Records for finding displayed items
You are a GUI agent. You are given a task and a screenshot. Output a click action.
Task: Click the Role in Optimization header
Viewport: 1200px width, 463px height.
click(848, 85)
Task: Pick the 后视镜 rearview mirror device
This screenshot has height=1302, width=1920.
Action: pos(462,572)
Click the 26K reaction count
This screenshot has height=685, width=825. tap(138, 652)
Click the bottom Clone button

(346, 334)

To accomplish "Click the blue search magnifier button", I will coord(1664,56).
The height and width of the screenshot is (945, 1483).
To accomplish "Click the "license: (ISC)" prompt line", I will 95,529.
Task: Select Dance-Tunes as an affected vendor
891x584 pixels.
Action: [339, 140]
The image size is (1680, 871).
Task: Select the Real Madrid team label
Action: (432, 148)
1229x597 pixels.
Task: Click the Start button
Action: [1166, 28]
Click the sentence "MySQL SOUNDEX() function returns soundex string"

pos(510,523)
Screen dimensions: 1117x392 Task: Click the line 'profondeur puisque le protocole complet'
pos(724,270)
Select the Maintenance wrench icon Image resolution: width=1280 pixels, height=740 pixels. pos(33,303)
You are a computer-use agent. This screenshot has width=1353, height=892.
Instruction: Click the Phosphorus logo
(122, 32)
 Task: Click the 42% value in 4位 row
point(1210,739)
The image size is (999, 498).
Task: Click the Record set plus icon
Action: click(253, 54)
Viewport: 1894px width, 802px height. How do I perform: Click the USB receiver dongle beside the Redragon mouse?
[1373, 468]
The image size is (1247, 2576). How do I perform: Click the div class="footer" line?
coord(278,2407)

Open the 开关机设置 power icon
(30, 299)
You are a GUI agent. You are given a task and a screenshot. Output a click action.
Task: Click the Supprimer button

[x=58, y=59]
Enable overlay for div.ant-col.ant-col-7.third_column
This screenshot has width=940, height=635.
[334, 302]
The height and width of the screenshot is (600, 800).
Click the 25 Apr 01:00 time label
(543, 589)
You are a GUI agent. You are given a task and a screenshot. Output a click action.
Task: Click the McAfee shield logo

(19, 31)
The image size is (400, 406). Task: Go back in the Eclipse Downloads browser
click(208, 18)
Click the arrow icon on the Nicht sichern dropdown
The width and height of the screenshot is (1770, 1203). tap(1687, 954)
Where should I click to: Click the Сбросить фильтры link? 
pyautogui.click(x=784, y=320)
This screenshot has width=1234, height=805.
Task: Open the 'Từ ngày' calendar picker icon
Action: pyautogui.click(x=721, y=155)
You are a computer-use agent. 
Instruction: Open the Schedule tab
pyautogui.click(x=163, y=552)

### Exercise requirements
Copy out, exactly as they appear, the lines starting with the one that contains "Where should I" and going on through the end of the records.

### Written answer
Where should I click to: Click the Сбросить фильтры link? 
pyautogui.click(x=784, y=320)
This screenshot has width=1234, height=805.
Task: Open the 'Từ ngày' calendar picker icon
Action: pyautogui.click(x=721, y=155)
You are a computer-use agent. 
Instruction: Open the Schedule tab
pyautogui.click(x=163, y=552)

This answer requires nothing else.